─── Page extract ───

I'll share my experience...Onyx was 6 months and going thru her first of three bouts of Panostietis. I researched diet and decided RAW was what we would try. I didn't feed them in the am and at the night time feeding I gave her and 2 yr Kacie a chix leg 1/4 for their first meal, I did leave the skin on. I ran in the house to grab my camera and Onyx had it gone! I had no problems at all with the switch, other than the normal pudding poo that goes with the changeover. It stopped after a couple of days. 
Because of the economy, I am now having a hard time getting the beeef meat grind I normally feed, fewer people are buying beef, so the processor has nothing to make into dog food. I am using a pork grind now, and Onyx has sensitivities to chicken, so it is getting to be harder to find cheap resources. I think the transition is easier than finding the food to feed without going broke. Good luck!

─── Data supplied ───

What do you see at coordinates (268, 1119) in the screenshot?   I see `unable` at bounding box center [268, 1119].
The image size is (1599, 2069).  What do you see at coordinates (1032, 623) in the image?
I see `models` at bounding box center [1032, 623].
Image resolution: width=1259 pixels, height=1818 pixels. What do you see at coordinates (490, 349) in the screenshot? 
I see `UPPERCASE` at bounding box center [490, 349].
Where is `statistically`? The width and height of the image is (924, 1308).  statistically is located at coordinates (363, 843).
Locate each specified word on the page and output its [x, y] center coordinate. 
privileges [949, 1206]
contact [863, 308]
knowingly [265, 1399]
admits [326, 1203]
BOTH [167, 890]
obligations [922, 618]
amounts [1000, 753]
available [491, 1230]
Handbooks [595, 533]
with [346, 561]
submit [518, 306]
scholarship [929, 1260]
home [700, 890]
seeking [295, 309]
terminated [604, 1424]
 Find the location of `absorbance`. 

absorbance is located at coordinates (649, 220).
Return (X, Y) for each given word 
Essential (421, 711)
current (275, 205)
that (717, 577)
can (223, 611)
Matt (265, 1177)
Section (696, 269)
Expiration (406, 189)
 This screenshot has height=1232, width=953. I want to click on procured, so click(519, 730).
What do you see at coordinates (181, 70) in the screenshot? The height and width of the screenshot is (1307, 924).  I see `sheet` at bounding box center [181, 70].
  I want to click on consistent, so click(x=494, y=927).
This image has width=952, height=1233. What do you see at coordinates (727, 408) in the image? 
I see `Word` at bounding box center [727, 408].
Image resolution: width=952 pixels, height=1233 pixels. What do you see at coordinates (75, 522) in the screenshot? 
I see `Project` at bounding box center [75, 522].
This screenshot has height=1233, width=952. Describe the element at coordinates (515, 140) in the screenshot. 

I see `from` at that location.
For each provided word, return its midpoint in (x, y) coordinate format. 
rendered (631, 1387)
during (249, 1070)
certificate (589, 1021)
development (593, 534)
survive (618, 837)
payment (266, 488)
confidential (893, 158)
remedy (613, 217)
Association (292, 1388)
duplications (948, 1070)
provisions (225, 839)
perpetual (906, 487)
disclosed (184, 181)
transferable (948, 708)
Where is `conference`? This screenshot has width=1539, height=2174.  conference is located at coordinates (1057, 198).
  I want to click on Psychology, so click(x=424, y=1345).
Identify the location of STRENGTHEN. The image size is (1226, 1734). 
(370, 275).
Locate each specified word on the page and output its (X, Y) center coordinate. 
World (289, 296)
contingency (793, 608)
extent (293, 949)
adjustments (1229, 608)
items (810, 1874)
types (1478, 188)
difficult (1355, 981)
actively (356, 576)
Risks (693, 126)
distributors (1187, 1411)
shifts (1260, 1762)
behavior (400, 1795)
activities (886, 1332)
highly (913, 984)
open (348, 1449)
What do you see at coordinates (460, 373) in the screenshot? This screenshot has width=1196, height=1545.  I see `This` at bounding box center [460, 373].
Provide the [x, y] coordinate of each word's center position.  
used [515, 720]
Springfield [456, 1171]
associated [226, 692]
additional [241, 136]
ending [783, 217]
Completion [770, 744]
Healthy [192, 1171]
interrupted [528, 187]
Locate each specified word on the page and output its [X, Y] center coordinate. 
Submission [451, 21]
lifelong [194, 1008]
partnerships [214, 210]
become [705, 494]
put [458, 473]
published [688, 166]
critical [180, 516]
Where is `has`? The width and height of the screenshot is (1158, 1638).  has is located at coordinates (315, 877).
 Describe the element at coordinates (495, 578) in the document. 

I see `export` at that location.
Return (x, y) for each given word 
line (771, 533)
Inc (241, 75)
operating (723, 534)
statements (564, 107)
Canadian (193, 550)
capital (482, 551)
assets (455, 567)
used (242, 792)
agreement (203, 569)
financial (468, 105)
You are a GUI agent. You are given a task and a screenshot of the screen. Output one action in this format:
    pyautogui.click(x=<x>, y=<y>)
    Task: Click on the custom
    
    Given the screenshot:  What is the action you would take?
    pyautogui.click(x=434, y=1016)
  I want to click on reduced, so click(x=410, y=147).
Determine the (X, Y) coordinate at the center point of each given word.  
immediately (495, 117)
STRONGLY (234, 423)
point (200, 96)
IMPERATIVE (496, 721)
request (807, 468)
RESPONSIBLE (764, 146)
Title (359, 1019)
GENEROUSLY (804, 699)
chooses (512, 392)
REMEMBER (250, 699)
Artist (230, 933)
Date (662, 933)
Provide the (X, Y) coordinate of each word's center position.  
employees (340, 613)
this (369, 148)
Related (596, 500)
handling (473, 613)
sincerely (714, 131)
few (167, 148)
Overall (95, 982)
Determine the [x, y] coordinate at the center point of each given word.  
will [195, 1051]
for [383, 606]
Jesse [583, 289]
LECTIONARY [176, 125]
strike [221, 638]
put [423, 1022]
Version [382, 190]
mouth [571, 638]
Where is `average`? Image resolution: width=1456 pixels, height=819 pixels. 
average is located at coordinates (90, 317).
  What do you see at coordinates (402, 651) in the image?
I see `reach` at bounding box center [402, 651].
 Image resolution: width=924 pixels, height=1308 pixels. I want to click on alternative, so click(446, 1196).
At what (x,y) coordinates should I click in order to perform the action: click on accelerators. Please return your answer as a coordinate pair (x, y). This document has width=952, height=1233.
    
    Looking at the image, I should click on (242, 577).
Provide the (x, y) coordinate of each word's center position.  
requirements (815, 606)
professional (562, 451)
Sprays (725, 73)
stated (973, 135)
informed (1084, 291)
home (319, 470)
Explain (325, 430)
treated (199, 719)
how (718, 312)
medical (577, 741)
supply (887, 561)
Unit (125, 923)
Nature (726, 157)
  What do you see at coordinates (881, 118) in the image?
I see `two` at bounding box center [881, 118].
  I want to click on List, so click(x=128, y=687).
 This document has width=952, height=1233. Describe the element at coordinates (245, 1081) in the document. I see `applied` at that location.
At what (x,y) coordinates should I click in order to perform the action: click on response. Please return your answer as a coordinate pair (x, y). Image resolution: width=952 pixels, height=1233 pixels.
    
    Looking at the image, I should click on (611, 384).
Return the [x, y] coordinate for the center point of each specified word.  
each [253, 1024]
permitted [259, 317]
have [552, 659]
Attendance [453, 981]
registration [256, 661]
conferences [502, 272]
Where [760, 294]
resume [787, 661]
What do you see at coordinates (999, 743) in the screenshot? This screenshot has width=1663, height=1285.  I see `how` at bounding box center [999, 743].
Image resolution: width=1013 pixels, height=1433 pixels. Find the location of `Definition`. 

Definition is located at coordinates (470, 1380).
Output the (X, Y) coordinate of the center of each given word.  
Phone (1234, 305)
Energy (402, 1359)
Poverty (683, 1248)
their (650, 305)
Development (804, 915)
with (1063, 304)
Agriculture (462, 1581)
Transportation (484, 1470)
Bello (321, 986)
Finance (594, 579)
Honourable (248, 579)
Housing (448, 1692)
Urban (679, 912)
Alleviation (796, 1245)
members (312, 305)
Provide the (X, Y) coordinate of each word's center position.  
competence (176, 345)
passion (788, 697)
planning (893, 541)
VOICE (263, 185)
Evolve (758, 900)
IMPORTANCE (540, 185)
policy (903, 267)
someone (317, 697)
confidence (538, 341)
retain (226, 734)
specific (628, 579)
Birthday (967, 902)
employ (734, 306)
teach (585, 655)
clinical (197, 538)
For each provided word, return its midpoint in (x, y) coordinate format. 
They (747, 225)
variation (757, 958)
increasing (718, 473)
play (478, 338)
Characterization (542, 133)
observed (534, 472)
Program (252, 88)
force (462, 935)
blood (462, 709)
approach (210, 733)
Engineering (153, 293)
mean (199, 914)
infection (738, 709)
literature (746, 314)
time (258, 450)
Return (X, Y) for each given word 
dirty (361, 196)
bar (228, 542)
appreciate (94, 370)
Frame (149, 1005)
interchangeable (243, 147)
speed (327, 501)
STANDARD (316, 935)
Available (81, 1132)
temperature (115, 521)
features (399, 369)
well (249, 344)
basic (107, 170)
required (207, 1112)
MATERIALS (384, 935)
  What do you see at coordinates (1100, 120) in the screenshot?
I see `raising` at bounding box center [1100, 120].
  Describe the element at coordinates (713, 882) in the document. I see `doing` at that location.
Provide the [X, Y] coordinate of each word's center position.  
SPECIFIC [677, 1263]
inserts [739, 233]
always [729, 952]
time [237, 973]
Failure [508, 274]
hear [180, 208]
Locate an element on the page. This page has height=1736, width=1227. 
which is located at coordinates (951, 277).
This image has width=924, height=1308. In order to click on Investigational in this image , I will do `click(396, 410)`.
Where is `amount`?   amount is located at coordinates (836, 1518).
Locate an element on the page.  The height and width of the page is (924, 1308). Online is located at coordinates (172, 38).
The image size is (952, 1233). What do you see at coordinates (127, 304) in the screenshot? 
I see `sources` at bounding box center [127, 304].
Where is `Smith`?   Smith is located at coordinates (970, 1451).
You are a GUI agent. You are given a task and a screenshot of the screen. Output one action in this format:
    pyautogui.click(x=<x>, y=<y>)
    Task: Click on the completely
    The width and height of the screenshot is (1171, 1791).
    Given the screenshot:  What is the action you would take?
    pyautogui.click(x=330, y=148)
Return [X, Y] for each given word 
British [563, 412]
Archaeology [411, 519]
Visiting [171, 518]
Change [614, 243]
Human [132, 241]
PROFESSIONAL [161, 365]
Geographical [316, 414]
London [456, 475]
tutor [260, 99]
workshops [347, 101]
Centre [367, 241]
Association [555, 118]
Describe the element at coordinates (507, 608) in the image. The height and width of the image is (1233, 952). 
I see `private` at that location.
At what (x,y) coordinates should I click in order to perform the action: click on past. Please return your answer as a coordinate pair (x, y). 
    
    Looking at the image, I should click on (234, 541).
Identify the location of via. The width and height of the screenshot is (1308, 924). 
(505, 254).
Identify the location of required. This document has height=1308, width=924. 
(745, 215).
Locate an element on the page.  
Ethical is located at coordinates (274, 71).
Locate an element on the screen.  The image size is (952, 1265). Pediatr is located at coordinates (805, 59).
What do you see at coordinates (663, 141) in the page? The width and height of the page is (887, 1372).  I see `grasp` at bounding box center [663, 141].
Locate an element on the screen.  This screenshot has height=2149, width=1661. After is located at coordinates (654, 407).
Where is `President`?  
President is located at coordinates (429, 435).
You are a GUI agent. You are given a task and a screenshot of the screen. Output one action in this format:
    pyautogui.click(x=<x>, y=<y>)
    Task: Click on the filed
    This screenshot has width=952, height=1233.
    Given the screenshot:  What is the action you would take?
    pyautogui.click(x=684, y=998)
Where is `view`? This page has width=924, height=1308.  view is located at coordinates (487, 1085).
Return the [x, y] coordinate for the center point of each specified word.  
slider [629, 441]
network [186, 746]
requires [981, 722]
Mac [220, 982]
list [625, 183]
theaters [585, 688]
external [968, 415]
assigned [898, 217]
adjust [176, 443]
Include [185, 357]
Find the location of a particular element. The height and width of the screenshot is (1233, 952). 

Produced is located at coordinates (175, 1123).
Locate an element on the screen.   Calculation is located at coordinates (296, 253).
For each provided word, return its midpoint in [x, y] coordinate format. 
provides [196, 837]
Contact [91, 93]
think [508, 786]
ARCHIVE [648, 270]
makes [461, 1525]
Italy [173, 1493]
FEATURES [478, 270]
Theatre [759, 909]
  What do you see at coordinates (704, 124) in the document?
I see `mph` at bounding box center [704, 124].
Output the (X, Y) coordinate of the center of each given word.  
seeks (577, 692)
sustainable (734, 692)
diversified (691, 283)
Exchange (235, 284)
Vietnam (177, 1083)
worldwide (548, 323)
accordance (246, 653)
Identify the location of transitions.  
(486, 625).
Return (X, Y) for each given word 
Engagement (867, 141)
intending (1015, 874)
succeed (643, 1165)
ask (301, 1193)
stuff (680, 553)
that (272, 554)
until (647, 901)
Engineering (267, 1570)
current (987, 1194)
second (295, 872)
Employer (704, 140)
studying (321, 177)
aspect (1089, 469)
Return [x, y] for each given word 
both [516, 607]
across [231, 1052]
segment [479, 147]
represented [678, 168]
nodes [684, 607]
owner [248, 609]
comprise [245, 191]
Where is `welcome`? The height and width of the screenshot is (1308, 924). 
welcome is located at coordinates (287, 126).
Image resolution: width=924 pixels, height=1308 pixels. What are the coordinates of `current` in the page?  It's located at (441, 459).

───

* [Description of the task]: Name every type of meat mentioned in the forum post about switching dogs to a raw diet.

* [Response to this task]: Chicken, beef, pork